In this talk I will give a geometric description of homology classes with integer coefficients of BZ_p x BZ_p that are not representable by manifolds and explain how the singularites look like and why the cannot removed. These non-representable classes appear as "higher products" of lens spaces.
(Joint work with Carlos Segovia and Fernando Arley Torres)
Georg Biedermann, A generalized Blakers-Massey Theorem
We repeat the classical Blakers-Massey Theorem (Homotopy Excision) and some consequences like the Freudenthal suspension theorem.

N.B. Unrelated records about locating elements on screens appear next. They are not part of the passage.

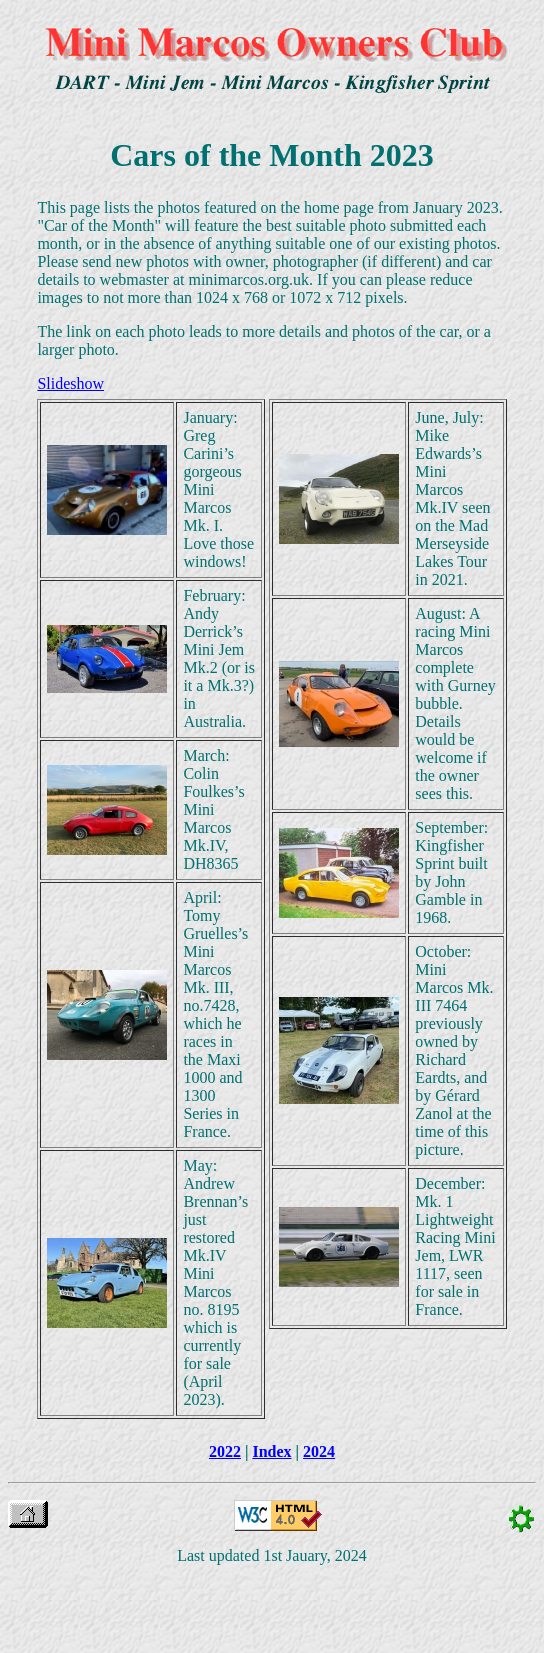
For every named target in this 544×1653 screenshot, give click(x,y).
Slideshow (70, 383)
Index (271, 1451)
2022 (225, 1451)
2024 (319, 1451)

Then we give a short introduction to higher topoi. Then we introduce modalities, factorization systems whose left class is closed under base change. Then we describe our generalized Blakers-Massey Theorem. Unfortunately, due to time constraints, the main application to Goodwillie calculus will not be addressed.
(joint with Anel, Finster, Joyal)
Augusto Stoffel, Geometric TQFTs and parallel transport
I will discuss a definition of bordism categories where bordisms are equipped with general geometric structures. This is motivated by applications such as the representation of cohomology theories through field theories. Then I will discuss the case of 1-dimensional TQFTs over a manifold X. It turns out, as one would hope, that these are nothing but vector bundles with connection over X. I'll explain how the difficulties entailed in this statement and their resolution are related to the problem of representing cohomology theories. This is joint work with Matthias Ludewig and Stephan Stolz.
César Fernando Venegas, Minimal modular extensions of super-Tannakian categories.
In this talk, we parametrize the minimal modular extensions for super-Tannakian fusion categories in terms of certain cohomology group in degree 2 and 3. For this, we use equivariantization and de-equivariantization functors in the particular case of fermionic actions, extensions of braided fusion categories, and 3-homomorphisms in the Picard 3-group.
Mario Velasquez, The topological K-theory of the Hilbert modular group
Using the p-chain spectral sequence we compute the topological K-theory of the reduced C*-algebra with rational coefficients of the Hilbert modular group corresponding to the integer ring of a totally real extension of a rational numbers. This is a joint work with Luis Jorge Sánchez.